# polishing raw mods



## incredible_hullk (4/1/17)

hi guys

so i picked up some scratches going against the grain of my minikin raw.

being ocd i tried my meguiars scratch x 2.0 car polish which removes fine blemishes and polishes

results - blemishes removed and i can use my mod as a mirror

Reactions: Like 11 | Funny 1 | Informative 1


----------



## Yagya (4/1/17)

Now thats 1 great looking mod right there.

Reactions: Thanks 1


----------



## Yagya (4/1/17)

I would like to see how that shine holds up as I had mine polished but somehow it kinda fades again looking raw


----------



## incredible_hullk (4/1/17)

Yagya said:


> I would like to see how that shine holds up as I had mine polished but somehow it kinda fades again looking raw



@Yagya will keep u posted


----------



## incredible_hullk (4/1/17)

incredible_hullk said:


> @Yagya will keep u posted


oh and and thx @Yagya seeing ur one made me realise i need it


----------



## Yagya (4/1/17)

You welcome. This 1 is my HE mod for sure. Just ticks all the boxes for me

Reactions: Like 1 | Agree 1


----------



## boxerulez (5/1/17)

It will fade again.

You need to polish it.
Wipe it clean with thinners an

Clearcoat.

Sent from my Serpent Minikin

Reactions: Agree 1


----------



## boxerulez (5/1/17)

3 weeks in from last polish...thanks to clearcoat.

Sent from my Serpent Minikin


----------



## incredible_hullk (5/1/17)

boxerulez said:


> 3 weeks in from last polish...thanks to clearcoat.
> 
> Sent from my Serpent Minikin



stupid question @boxerulez wat is clearcoat and where do u get it from


----------



## boxerulez (5/1/17)

Autopaint store... the clear paint used on cars that have metallic finishes.

I have a compressor and equipment at home so it isneasy for me... 


If you are notnset up for this kind of thing approach someone who works on cars bodywork to do it for you.

Sent from my Serpent Minikin

Reactions: Like 1 | Thanks 1


----------



## blujeenz (5/1/17)

incredible_hullk said:


> stupid question @boxerulez wat is clearcoat and where do u get it from


Its the top clear layer over the color coat on your car to protect it from minor chips etc.

Reactions: Like 2 | Thanks 1


----------



## Clouds4Days (5/1/17)

boxerulez said:


> Autopaint store... the clear paint used on cars that have metallic finishes.
> 
> I have a compressor and equipment at home so it isneasy for me...
> 
> ...



Or can we approach you 

I just gave you a business idea @boxerulez , i dont expect any returns but you could name the business after me 


*Clouds4Days Mods n Other Paint Jobs*

Reactions: Funny 1


----------



## incredible_hullk (5/1/17)

Clouds4Days said:


> Or can we approach you
> 
> I just gave you a business idea @boxerulez , i dont expect any returns but you could name the business after me
> 
> ...



Boxem Clouds Mod Detailing


----------



## boxerulez (5/1/17)

Clouds4Days said:


> Or can we approach you
> 
> I just gave you a business idea @boxerulez , i dont expect any returns but you could name the business after me
> 
> ...


Ill do it free for you but shipping is your baby. Remember I am in East London.

Sent from my Serpent Minikin


----------



## Clouds4Days (5/1/17)

boxerulez said:


> Ill do it free for you but shipping is your baby. Remember I am in East London.
> 
> Sent from my Serpent Minikin



Thanks bud.
I dont have one but when i get something raw i will take you up on that bud


----------

### Collected material
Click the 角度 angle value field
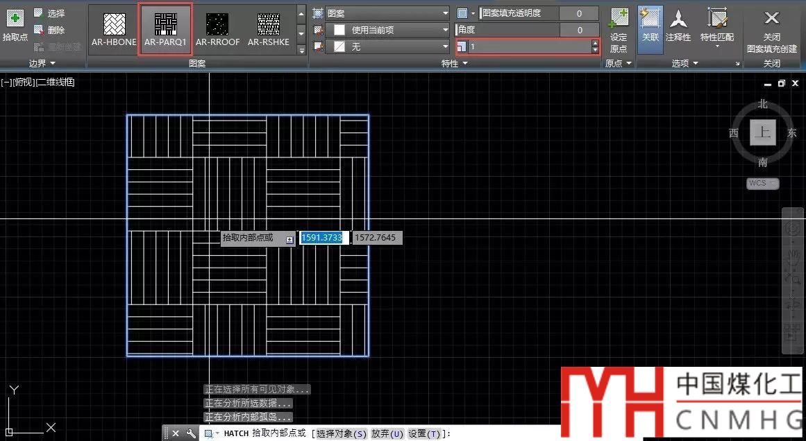 tap(579, 30)
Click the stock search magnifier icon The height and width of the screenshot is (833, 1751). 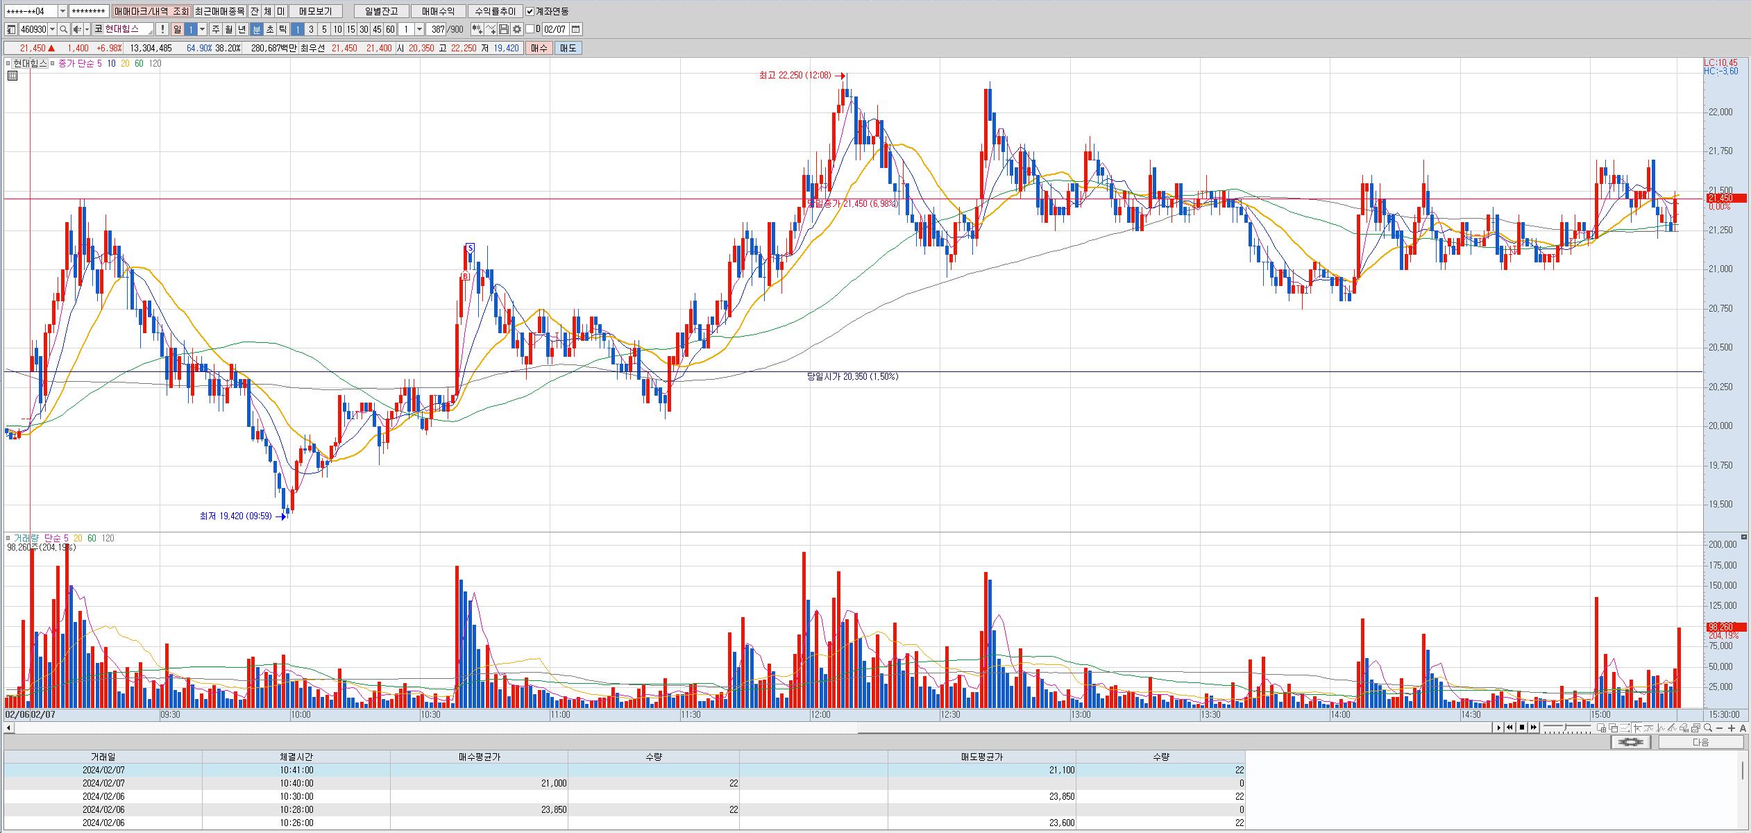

### Direction
Answer these questions about the forum thread on polishing raw mods:
1. Which car polish did incredible_hullk use on the scratched Minikin?
2. How long had it been since boxerulez's last polish when he credited clearcoat?
3. Where does boxerulez say he is located?

### Final answer
1. Meguiars Scratch X 2.0 car polish.
2. Three weeks.
3. East London.